> **Records for processing**
-------
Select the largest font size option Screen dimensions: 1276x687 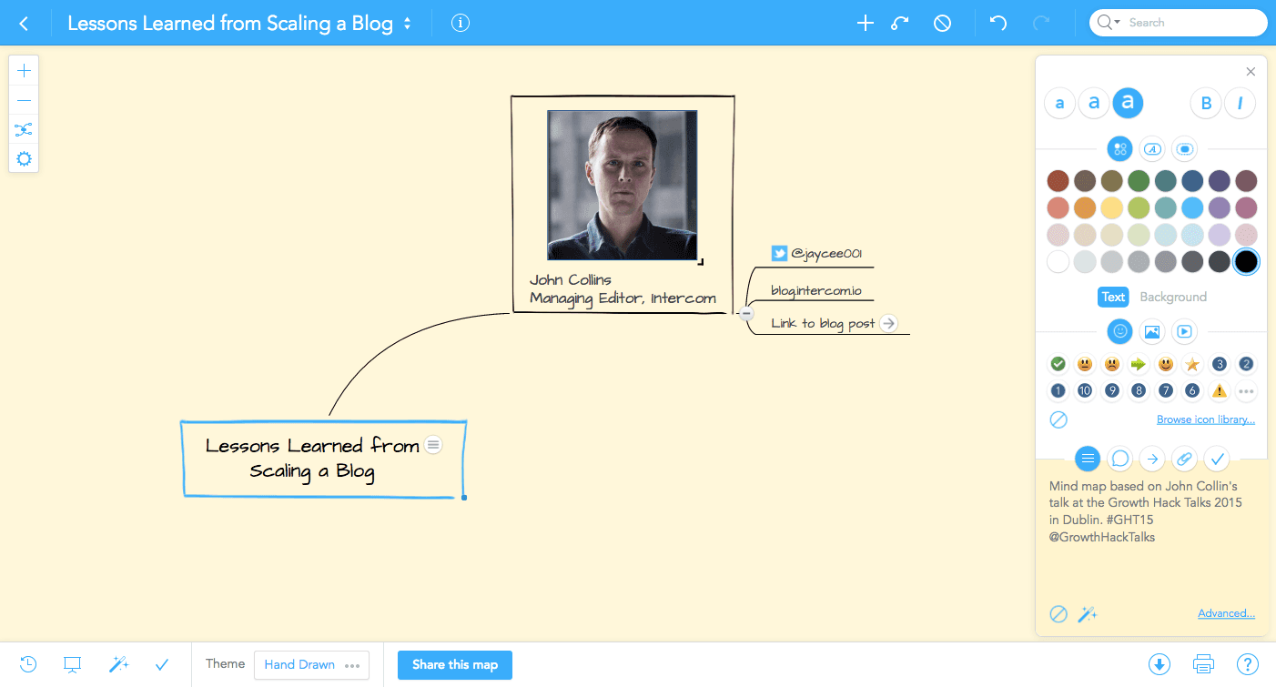pos(1128,104)
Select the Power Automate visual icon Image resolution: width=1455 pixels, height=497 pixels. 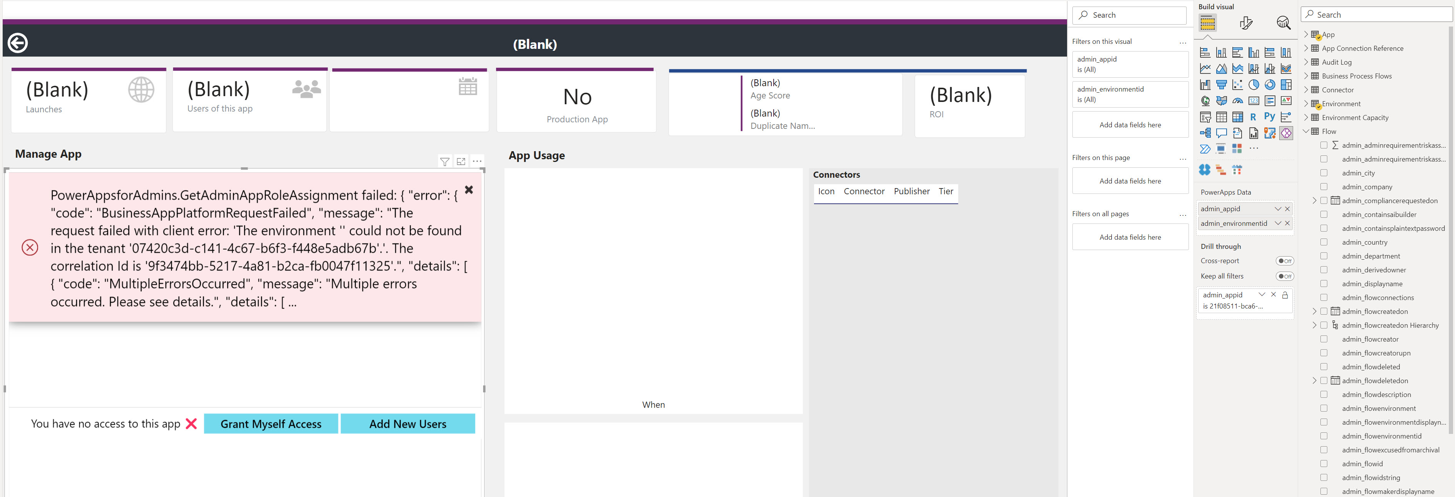tap(1205, 148)
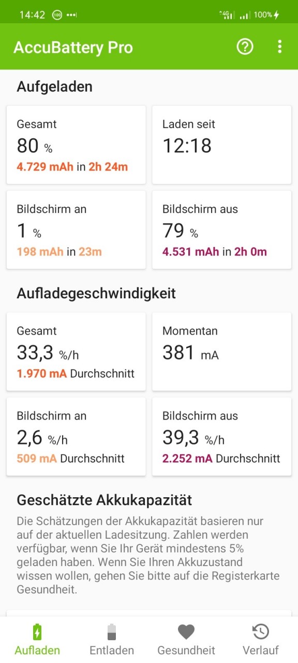Switch to the Verlauf tab label
This screenshot has width=298, height=663.
(x=261, y=651)
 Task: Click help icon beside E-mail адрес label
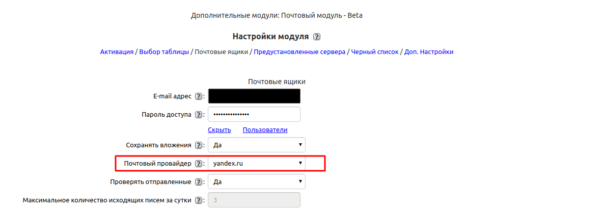tap(199, 96)
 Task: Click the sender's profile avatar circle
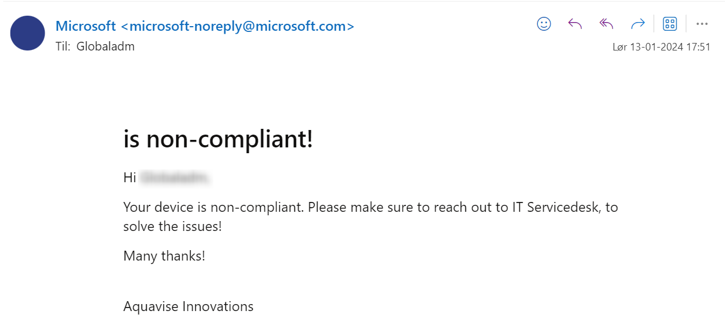coord(27,33)
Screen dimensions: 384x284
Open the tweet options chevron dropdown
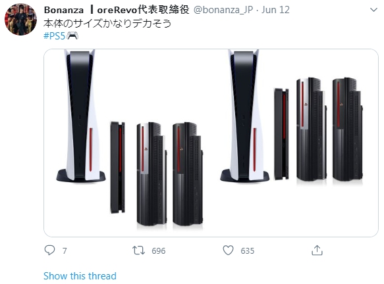tap(373, 10)
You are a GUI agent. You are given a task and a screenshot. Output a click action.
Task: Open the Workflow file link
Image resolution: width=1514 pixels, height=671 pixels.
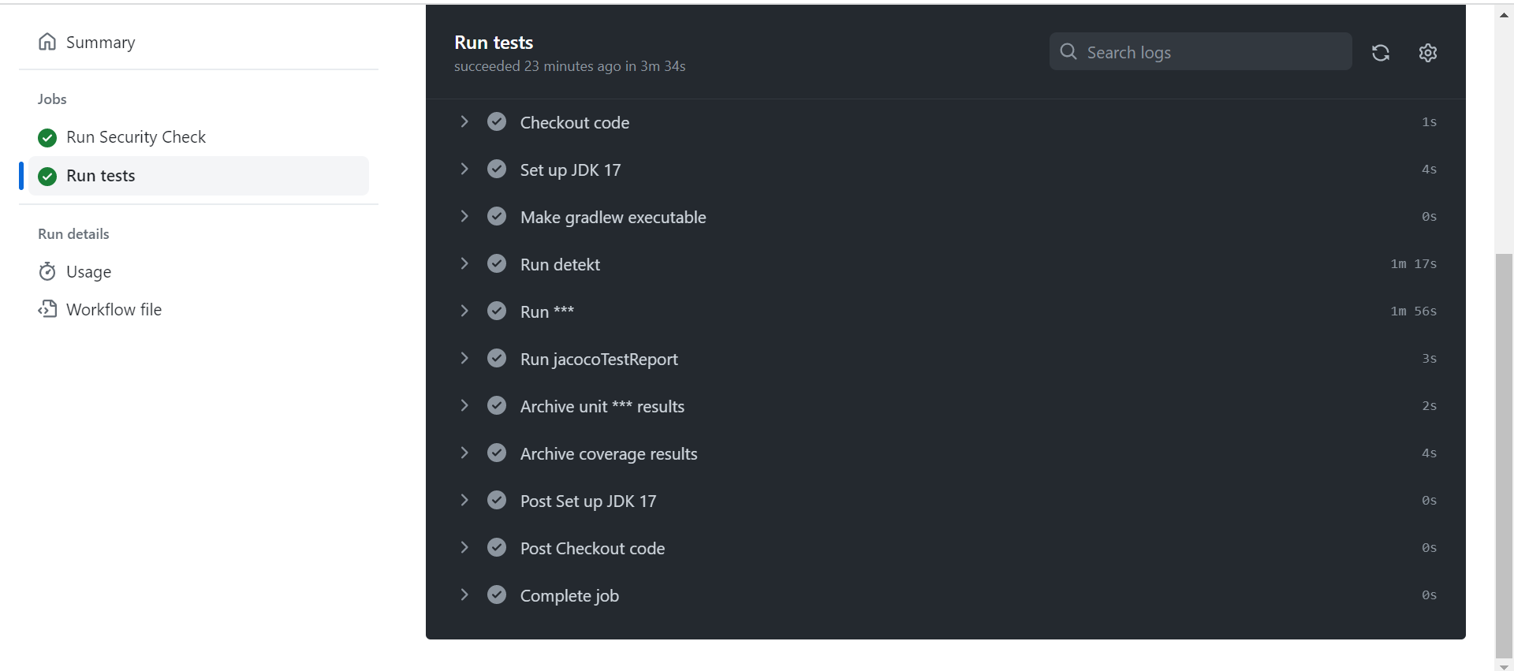tap(114, 310)
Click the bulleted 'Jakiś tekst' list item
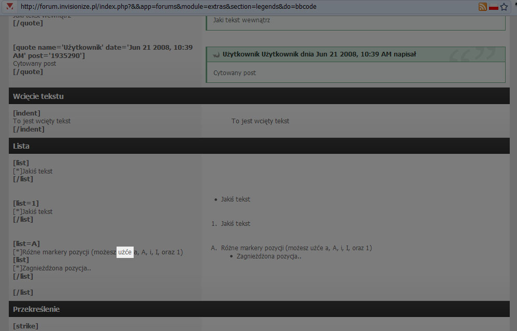The width and height of the screenshot is (517, 331). pos(235,199)
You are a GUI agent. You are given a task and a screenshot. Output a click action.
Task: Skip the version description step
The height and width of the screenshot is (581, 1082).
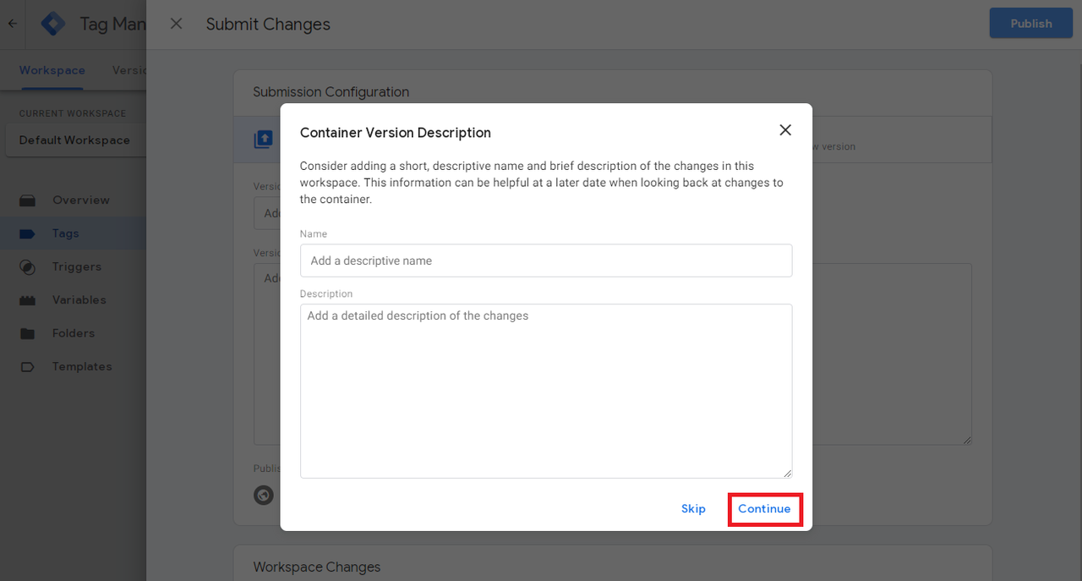coord(693,509)
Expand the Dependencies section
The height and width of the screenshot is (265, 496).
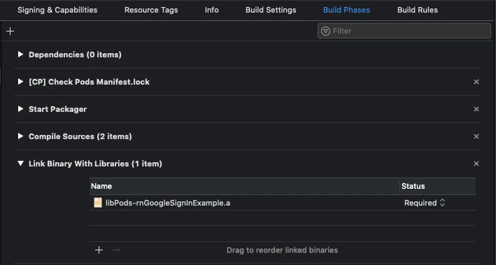coord(20,55)
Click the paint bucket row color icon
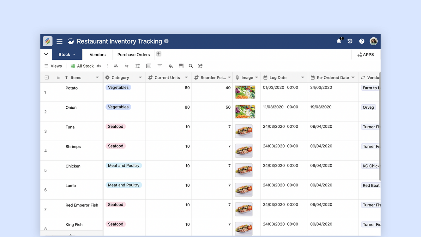This screenshot has height=237, width=421. click(x=171, y=66)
-------
> **Exercise aim**
Quote the items from the line with "Screen dimensions: 384x284" up to and including the line with "coord(693,509)", leaving out the pictures.

> **Exercise solution**
Screen dimensions: 384x284
Open the tweet options chevron dropdown
tap(373, 10)
You are a GUI agent. You are given a task and a screenshot. Output a click action.
Task: Open the Workflow file link
Image resolution: width=1514 pixels, height=671 pixels.
tap(114, 310)
Click the bulleted 'Jakiś tekst' list item
The width and height of the screenshot is (517, 331). pos(235,199)
You are a GUI agent. You are given a task and a screenshot. Output a click action.
Task: Skip the version description step
The height and width of the screenshot is (581, 1082).
coord(693,509)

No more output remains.